The rationale behind SEB’s forecast lies in the overall weakness of the Swedish economy. Unemployment rates continue to climb, and resource utilization has dipped below normal levels. However, growth is showing signs of stabilization in line with the Riksbank’s September projections.

Nevertheless, SEB highlights the increased uncertainty that the Riksbank faces, particularly due to the potential for trade disruptions and tariffs linked to US policy. This could prompt the central bank to proceed with rate cuts more cautiously. As a result, SEB anticipates that the Riksbank will signal gradual steps towards a lower interest rate, revising its interest rate path for mid-2024 to approximately 2.12-2.13%.

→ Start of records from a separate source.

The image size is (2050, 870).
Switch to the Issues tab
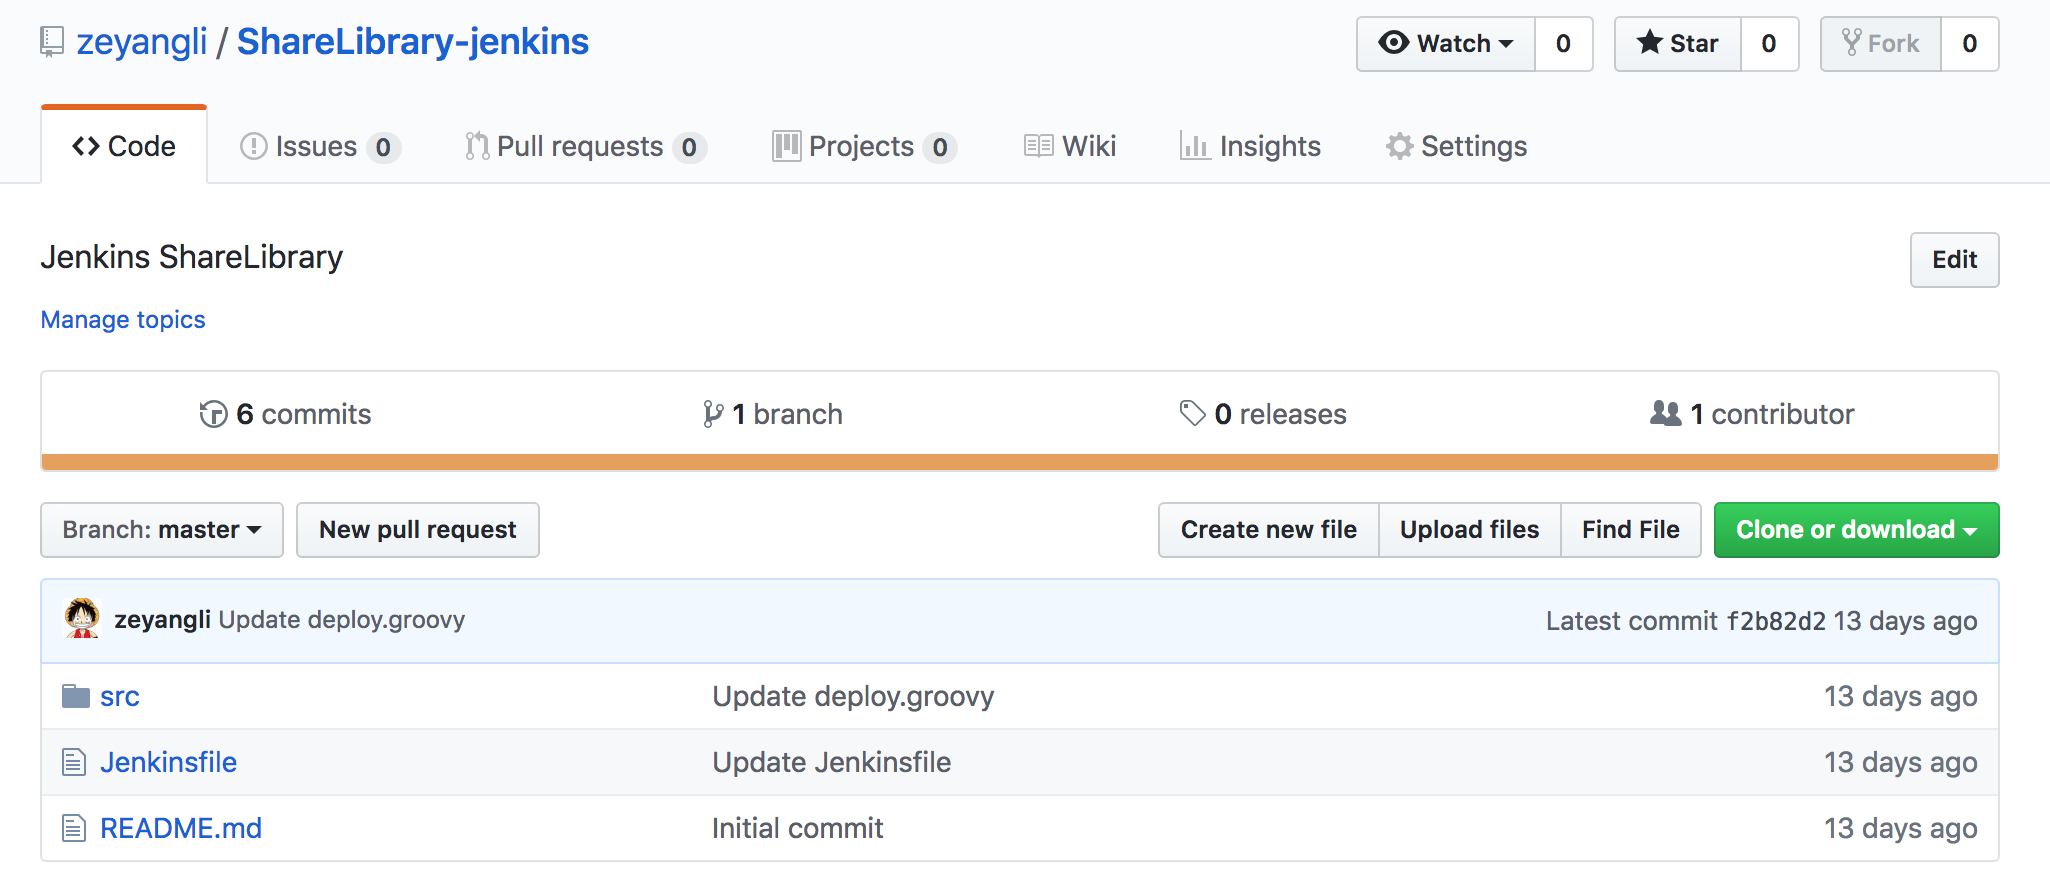click(x=319, y=147)
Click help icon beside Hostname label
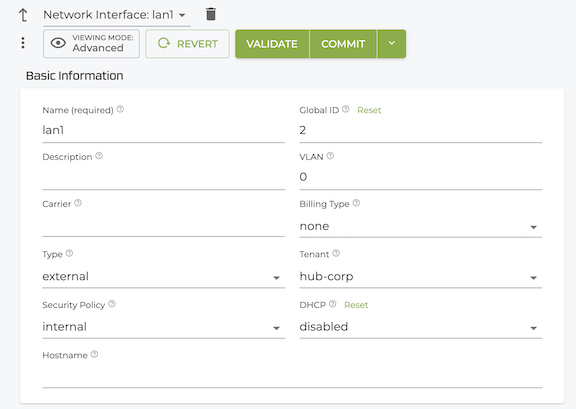The width and height of the screenshot is (576, 409). (x=94, y=354)
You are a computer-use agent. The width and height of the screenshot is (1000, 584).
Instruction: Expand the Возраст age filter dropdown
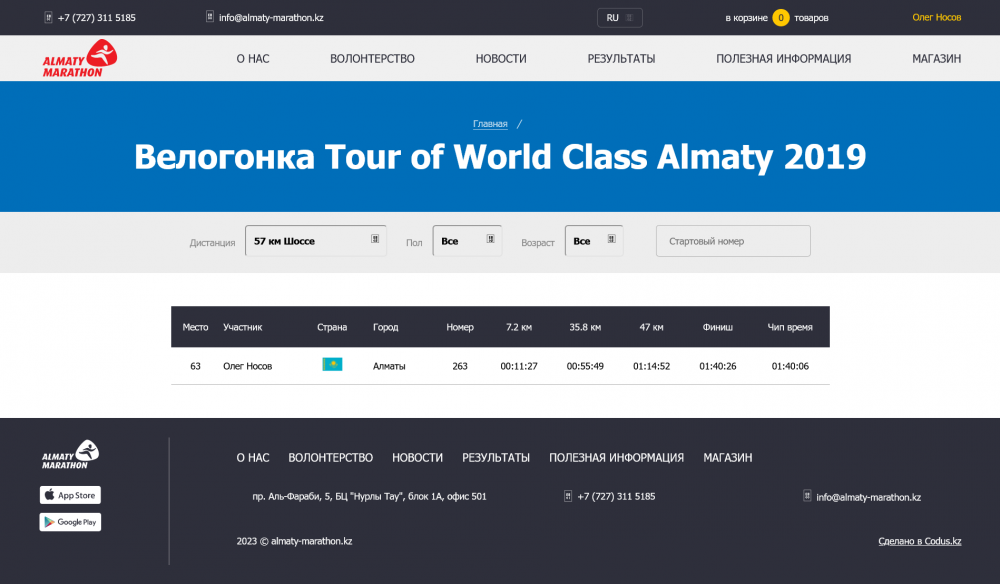(x=593, y=241)
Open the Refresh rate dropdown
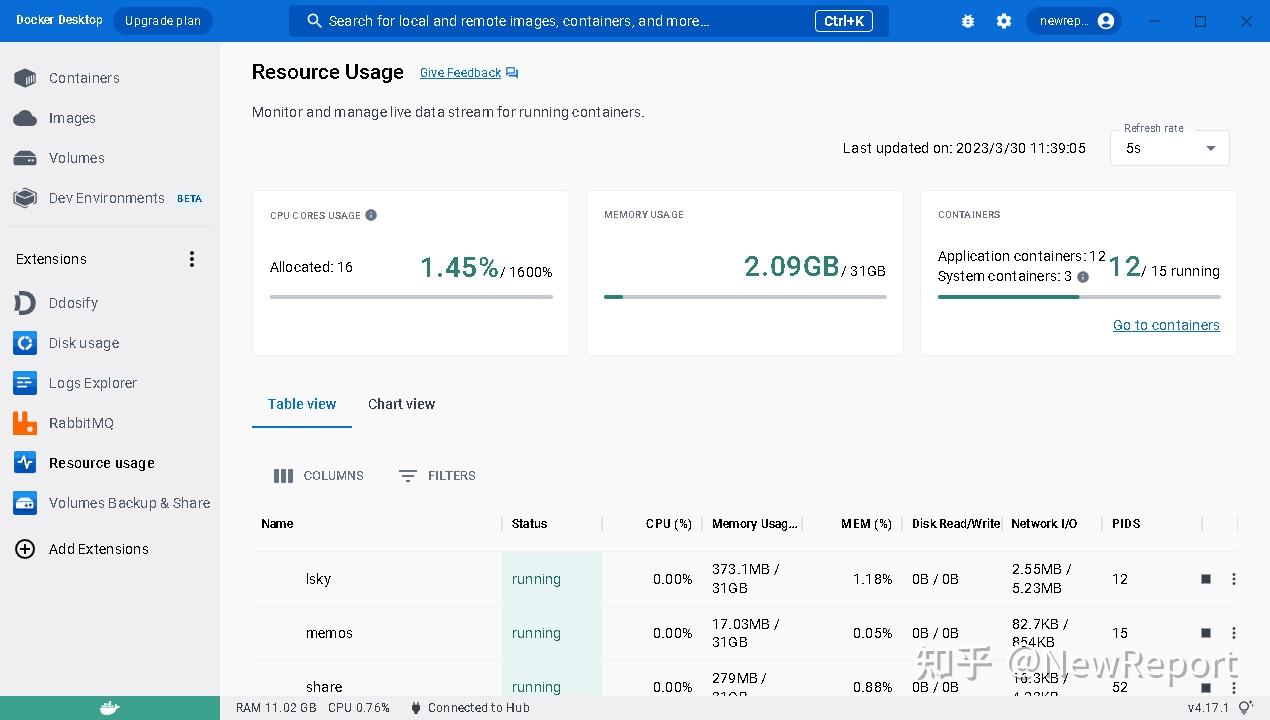The image size is (1270, 720). pyautogui.click(x=1169, y=148)
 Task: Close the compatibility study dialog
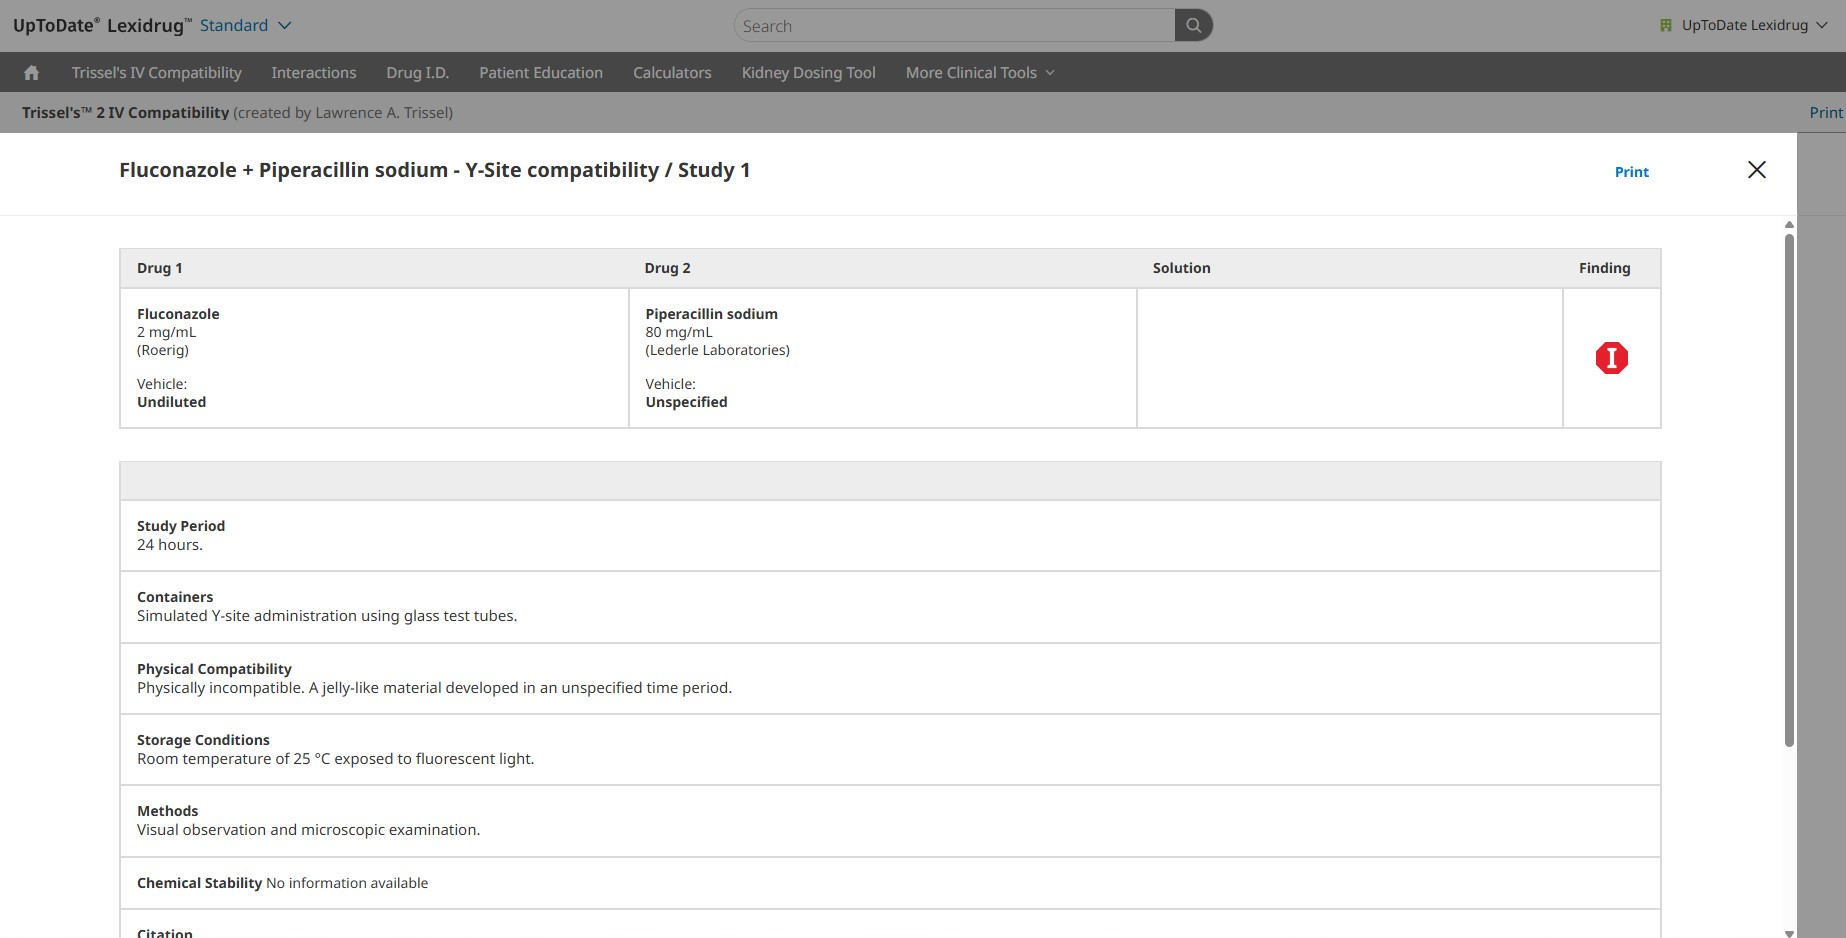[x=1756, y=170]
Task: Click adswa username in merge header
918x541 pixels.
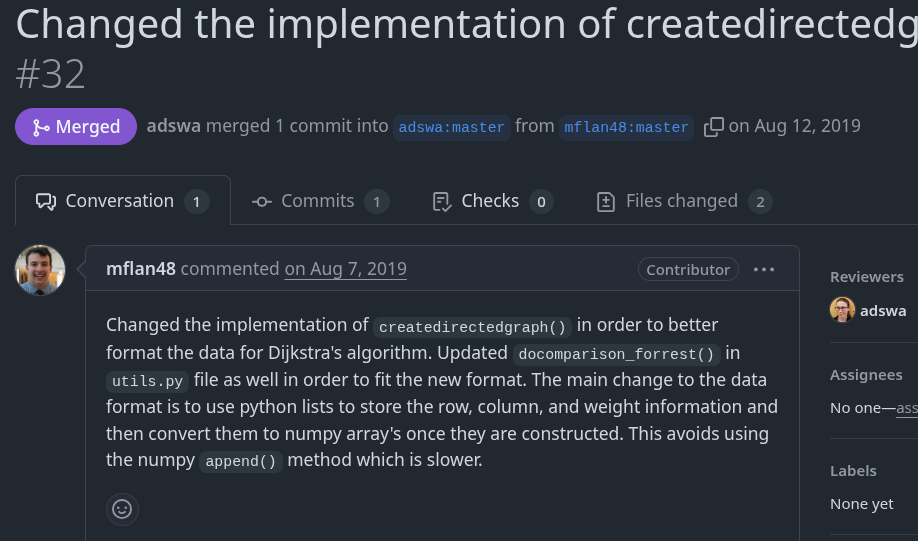Action: click(x=173, y=126)
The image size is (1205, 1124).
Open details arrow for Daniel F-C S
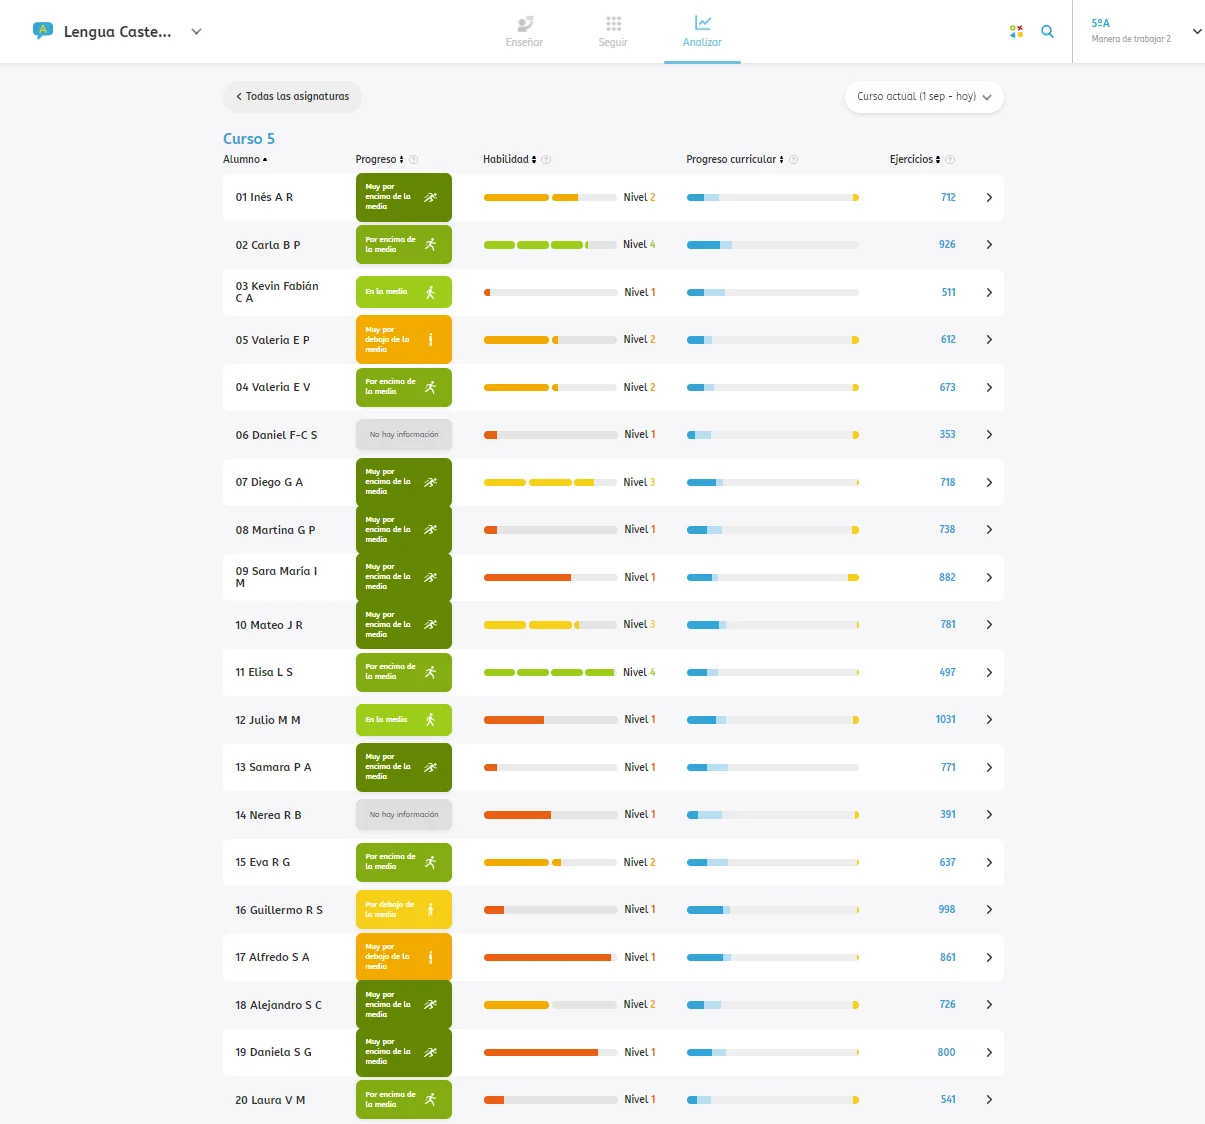click(989, 434)
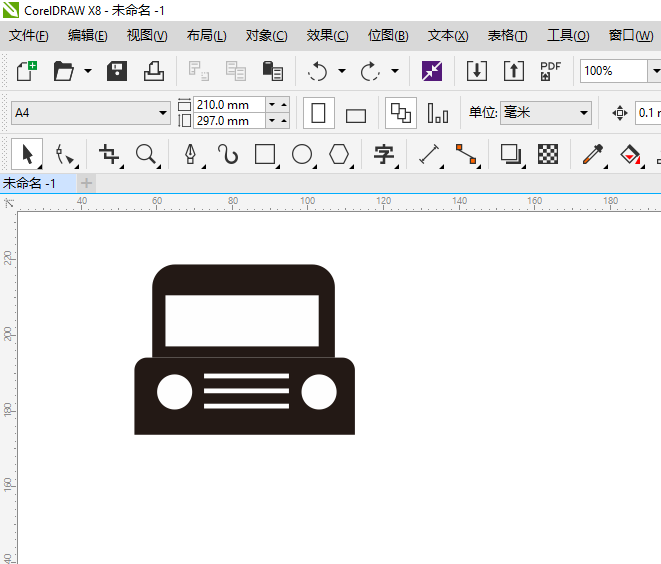
Task: Choose the Rectangle tool
Action: coord(265,154)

While inflation saw a slight uptick in November compared to the previous month, the Consumer Price Index (CPIF) excluding energy remains close to the Riksbank’s inflation target. SEB’s analysis indicates that there are still compelling reasons for a cautious interest rate cut in the near term to support the economy’s recovery.

“In light of GDP growth outpacing historical trends and an anticipated decline in unemployment, we expect the key interest rate to stabilize at 2.00% thereafter,” the bank stated confidently.

SEB’s insights shed light on the intricate interplay between economic indicators, policy decisions, and external factors that shape the trajectory of a nation’s financial landscape. By providing a comprehensive analysis backed by data and informed perspectives, SEB’s forecast offers valuable insights for investors, policymakers, and the public alike. As Sweden navigates through these challenging economic times, the guidance provided by institutions like SEB becomes all the more crucial in steering the country towards sustainable growth and stability.